• [PAGE EXCERPT]
• • • • •

Libya has already flung the doors of its most lucrative sector, wide open. The African state holds the second largest oil reserves on the continent - around 3.4 percent of the world's total reserves.

More than 40 foreign oil companies are working in Libya, including Irving, Texas-based Exxon Mobil Corp, Los Angeles-based Occidental Petroleum Corp, The Hague-based Royal Dutch Shell Plc, London-based BP Plc and Rome-based Eni SpA.

"Given that there was such a long period in which investment was extremely slow - it wasn't sloped off entirely by sanctions but is was sloped down - the National Oil Corporation (NOC) has made a big push to draw in international oil companies for exploration and production," says Butter.

"The Libyan economy is booming and it's globalising," says A Mahdevan, a director at Star Petro Energy, one Gulf firm looking to benefit from decades of underinvestment in the sector.

"There are quite a few construction projects going on so facilities are improving and people are now finding it much easier to work here."

• • • • •

• [PROVIDED INFORMATION]
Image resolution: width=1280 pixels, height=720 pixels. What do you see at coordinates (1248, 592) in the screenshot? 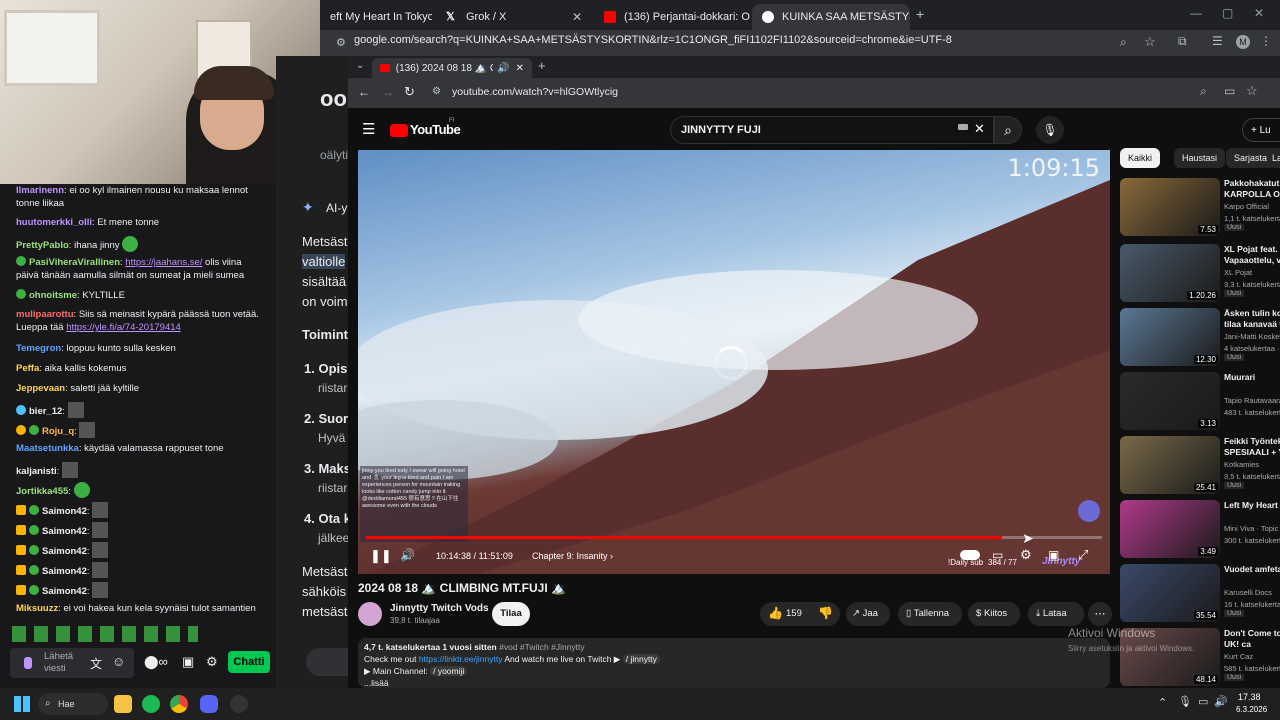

• • • • •

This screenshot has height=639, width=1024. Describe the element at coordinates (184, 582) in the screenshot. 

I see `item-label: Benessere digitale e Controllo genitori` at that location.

• • • • •

• [WHAT IS BEING ASKED] Restate the passage on Libya's oil sector, starting at the words "Libya has already" and ending after "Rome-based Eni SpA.", with "reserves" renamed to "deposits" everywhere it occurs. The material has nothing to do with this exercise.

• [TASK RESULT]
Libya has already flung the doors of its most lucrative sector, wide open. The African state holds the second largest oil deposits on the continent - around 3.4 percent of the world's total deposits.

More than 40 foreign oil companies are working in Libya, including Irving, Texas-based Exxon Mobil Corp, Los Angeles-based Occidental Petroleum Corp, The Hague-based Royal Dutch Shell Plc, London-based BP Plc and Rome-based Eni SpA.